His parting shot, against a public social shelter and architectual/sculptural installation at the P.S. 1 Contemporary Art Center, claims that the piece “nicely exemplifies the inoffensive spirit of public art today” and calls it a “techno-primitive folly.”5 He seems to have been unable to find anything in particular to criticize about the piece, so he damned it with the faint praise (or anti-praise) of being “a treat for young, old, hip and square.”
All of which leaves the article (which ends on that limp note) feeling rather incoherent. In the opening paragraph, Johnson praises outdoor art in the old style, that “honored heroic individuals and upheld values that whole populations could embrace.” Yet he goes on to criticize contemporary public art for being “unobjectionable” and having an “inoffensive spirit.” Art that upholds values embraced by whole populations is, well, pretty inoffensive by definition– it’s praising exactly what everyone else is praising. If Johnson wants art of heroes and public values, he needs to stop complaining about “unobjectionable” so loudly.
Besides, if contemporary art were so unobjectionable, would Johnson be whining about it at length in the New York Times art section? I mean, he whines about Damien Hirst’s “Virgin Mother” in a parenthesis. His claim that “art lovers will be relieved” to hear the “hideous” statue has been removed leaves me wondering what flavor, exactly of “not inoffensive” he actually wants. Maybe most public art isn’t overtly challenging everyone’s sensibilities, but it’s bothering someone enough to engage with it publicly in the newspaper. In my book, that qualifies as getting over the “inoffensive” bar. Between the inconsistencies, the snide reactions, and the uncomfortable praise of “traditional” art, it’s completely unclear to me what Ken Johnson actually does want from his public art. Except, maybe, something less “those kids,” “these days,” and “on my lawn.”
1: Sorry, NYTimes, I love you, but it’s true.
2: And on top of that, there’s the uncomfortable dog-whistle-like feeling of this note:
On a recent sunny day there were lots of people on the plaza in front of the [sculpture of Sherman], but most were watching a group of athletic young men performing gymnastic dance feats to loud hip-hop music. It seemed a safe bet that no one there knew or cared who the man on the horse was or who made the sculpture that honors him.
Really? Really?
3: When they’re not involved in discrimination lawsuits.
4: When they’re not battling teachers’ unions.

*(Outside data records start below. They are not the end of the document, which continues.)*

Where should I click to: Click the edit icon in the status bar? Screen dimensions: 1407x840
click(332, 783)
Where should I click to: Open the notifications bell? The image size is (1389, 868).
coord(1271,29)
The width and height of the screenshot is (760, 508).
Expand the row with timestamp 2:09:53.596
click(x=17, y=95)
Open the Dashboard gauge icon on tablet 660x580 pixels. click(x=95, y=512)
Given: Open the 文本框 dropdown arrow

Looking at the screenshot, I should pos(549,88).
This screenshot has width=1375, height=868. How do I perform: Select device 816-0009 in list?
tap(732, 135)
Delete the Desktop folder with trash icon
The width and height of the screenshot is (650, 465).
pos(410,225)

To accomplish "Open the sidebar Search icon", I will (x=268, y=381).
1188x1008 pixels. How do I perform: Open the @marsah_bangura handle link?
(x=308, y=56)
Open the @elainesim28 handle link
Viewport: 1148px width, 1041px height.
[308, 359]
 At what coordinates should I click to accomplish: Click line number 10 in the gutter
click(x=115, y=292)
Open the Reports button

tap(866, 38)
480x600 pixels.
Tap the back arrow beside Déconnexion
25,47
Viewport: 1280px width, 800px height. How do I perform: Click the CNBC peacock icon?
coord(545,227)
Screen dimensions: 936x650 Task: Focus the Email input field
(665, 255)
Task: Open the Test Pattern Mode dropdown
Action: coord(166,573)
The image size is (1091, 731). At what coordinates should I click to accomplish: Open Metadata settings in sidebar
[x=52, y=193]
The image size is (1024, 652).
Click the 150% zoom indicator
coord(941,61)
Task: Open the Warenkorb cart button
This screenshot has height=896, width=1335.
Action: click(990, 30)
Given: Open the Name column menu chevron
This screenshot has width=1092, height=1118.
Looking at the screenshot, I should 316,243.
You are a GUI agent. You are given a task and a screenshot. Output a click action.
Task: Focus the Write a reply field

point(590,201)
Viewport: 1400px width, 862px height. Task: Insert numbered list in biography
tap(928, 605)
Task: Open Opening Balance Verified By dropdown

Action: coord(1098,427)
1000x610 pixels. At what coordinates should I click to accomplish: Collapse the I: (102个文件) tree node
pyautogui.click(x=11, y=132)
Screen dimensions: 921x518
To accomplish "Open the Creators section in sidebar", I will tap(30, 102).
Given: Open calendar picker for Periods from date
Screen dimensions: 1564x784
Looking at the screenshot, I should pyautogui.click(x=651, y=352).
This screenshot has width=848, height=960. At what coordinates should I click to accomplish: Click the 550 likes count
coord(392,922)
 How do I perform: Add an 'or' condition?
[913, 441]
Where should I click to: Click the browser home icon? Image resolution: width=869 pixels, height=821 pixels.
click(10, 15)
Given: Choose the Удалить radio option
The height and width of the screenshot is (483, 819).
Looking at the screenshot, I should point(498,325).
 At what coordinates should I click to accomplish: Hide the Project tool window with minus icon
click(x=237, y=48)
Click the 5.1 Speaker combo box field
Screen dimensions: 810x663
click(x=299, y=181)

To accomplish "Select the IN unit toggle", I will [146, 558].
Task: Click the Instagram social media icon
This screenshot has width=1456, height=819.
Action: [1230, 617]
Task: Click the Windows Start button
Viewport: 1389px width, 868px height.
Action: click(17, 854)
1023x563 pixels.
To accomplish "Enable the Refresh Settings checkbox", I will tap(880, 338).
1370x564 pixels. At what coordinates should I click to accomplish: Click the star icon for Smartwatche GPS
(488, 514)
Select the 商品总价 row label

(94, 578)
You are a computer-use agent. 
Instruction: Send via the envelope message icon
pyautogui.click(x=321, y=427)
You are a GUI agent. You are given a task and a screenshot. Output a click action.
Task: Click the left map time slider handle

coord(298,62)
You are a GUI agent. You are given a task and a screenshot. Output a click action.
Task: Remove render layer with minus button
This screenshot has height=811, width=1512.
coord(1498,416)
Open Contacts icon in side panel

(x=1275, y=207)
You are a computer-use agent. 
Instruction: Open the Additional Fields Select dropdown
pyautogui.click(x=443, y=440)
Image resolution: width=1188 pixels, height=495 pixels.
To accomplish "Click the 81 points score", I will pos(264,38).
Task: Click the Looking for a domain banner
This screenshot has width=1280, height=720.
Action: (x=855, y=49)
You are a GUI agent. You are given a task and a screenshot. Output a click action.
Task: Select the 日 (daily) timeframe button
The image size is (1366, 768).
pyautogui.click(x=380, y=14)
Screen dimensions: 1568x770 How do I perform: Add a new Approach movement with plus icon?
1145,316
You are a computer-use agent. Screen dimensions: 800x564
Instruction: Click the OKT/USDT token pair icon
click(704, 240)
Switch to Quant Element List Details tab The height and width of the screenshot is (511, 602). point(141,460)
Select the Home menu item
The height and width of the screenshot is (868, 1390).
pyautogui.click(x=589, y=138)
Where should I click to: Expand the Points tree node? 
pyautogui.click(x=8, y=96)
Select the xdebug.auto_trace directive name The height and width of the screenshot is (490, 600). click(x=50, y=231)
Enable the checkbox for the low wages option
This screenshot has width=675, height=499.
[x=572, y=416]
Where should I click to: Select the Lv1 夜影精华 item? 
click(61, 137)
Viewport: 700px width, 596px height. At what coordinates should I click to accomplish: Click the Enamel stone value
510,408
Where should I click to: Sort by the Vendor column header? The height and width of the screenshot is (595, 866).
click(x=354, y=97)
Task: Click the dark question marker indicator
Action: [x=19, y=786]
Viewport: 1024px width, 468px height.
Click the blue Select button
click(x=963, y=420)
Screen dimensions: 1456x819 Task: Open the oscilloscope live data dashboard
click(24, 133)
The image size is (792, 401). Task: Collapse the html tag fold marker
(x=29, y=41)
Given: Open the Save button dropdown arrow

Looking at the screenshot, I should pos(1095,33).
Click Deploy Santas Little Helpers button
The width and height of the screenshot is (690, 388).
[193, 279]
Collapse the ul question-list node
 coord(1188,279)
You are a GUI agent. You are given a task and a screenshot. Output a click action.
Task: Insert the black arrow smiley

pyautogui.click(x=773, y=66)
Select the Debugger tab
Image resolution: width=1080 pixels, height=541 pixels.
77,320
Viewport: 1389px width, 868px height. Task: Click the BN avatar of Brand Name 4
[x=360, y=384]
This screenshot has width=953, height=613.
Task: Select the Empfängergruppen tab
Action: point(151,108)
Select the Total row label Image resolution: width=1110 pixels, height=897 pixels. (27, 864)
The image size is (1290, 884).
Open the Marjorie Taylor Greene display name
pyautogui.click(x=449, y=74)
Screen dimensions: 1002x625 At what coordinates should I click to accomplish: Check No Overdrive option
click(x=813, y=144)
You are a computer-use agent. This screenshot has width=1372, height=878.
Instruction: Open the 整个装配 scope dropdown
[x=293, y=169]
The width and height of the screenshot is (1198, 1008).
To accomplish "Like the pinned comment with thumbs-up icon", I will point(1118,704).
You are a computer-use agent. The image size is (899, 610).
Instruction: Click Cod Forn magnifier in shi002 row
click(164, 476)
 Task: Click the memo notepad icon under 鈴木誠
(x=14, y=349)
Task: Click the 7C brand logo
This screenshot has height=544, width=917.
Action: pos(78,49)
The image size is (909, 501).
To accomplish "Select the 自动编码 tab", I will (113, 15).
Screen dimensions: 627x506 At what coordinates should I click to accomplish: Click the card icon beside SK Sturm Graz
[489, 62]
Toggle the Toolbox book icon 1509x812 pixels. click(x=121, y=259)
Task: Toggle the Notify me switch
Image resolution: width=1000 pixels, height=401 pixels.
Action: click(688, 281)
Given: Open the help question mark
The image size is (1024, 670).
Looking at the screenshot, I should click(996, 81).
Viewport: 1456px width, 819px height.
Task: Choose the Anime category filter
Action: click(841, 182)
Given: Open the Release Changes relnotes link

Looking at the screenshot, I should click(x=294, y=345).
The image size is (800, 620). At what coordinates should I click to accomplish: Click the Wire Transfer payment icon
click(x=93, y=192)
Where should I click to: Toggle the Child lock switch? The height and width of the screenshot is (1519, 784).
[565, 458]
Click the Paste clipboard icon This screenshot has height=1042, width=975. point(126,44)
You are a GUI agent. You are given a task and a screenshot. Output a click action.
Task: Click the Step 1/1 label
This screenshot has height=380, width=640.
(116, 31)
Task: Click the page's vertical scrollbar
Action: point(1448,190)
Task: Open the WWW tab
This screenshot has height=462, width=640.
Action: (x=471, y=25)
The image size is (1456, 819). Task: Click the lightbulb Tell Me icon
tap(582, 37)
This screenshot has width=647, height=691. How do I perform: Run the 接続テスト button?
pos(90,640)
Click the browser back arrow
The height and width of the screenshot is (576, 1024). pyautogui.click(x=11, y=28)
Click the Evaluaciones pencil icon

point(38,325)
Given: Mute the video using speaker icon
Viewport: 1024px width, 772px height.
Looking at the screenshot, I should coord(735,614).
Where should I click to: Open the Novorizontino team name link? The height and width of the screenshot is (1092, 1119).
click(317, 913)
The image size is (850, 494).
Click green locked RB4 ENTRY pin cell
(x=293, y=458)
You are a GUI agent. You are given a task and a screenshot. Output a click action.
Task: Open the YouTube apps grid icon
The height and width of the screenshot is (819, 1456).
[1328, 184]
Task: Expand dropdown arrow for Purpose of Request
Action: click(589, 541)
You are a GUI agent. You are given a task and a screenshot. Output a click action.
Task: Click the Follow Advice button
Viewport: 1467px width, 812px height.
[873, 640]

5: And again with the awkward, uncomfortable stereotypes: “The whole thing resembles the roofing of a South Pacific king’s palatial hut.”
5 Comments
Snap.
It seems to me that the disconnect here comes not so much from a dichotomy of style as from a dichotomy of purpose. Public art is meant to entertain, and/or make us think. It is a decoration. Public monuments are meant to commemorate and propagandize.
The last sentence in your article proper makes me incredibly happy in my pants. And I’m not even wearing pants! RRRRROWR!
This.
How’s your breakfast, New York Times? I ask because you JUST GOT SERVED.